** Opening Given information block **

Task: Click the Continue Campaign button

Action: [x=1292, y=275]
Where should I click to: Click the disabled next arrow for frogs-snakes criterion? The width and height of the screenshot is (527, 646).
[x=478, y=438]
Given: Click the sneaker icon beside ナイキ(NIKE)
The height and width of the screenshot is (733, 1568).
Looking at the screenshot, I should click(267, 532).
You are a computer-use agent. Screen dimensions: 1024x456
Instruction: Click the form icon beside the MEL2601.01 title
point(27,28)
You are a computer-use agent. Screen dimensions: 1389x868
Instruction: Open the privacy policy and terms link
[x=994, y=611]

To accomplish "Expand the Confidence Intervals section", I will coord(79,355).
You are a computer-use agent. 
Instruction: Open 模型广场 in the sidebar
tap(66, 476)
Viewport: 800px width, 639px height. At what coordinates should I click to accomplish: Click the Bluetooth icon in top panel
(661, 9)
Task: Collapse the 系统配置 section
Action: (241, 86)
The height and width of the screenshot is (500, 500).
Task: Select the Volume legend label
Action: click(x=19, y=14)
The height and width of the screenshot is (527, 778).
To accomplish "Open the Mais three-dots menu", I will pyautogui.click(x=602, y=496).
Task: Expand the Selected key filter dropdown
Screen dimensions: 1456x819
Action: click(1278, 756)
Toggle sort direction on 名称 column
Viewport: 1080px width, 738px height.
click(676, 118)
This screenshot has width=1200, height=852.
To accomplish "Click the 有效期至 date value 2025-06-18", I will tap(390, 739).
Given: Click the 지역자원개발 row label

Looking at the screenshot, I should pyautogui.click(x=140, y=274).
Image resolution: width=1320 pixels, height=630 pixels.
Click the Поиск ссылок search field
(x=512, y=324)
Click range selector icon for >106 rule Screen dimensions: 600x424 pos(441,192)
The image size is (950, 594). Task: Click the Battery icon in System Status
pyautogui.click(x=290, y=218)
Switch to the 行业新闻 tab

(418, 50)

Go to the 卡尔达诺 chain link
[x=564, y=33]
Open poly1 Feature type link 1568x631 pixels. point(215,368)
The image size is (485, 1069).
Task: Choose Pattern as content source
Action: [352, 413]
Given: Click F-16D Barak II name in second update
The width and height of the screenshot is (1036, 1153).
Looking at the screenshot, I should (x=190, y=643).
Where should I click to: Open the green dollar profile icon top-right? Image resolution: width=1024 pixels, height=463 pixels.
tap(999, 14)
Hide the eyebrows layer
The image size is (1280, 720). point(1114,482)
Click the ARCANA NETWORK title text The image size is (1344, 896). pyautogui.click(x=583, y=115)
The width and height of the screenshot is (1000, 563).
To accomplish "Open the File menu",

** Closing Given information block **

Exercise: Exactly the lines from the one with "Hide the eyebrows layer" through the final line of the entries are to be returned, both ends included.

Solution:
Hide the eyebrows layer
The image size is (1280, 720). point(1114,482)
Click the ARCANA NETWORK title text The image size is (1344, 896). pyautogui.click(x=583, y=115)
The width and height of the screenshot is (1000, 563).
To accomplish "Open the File menu",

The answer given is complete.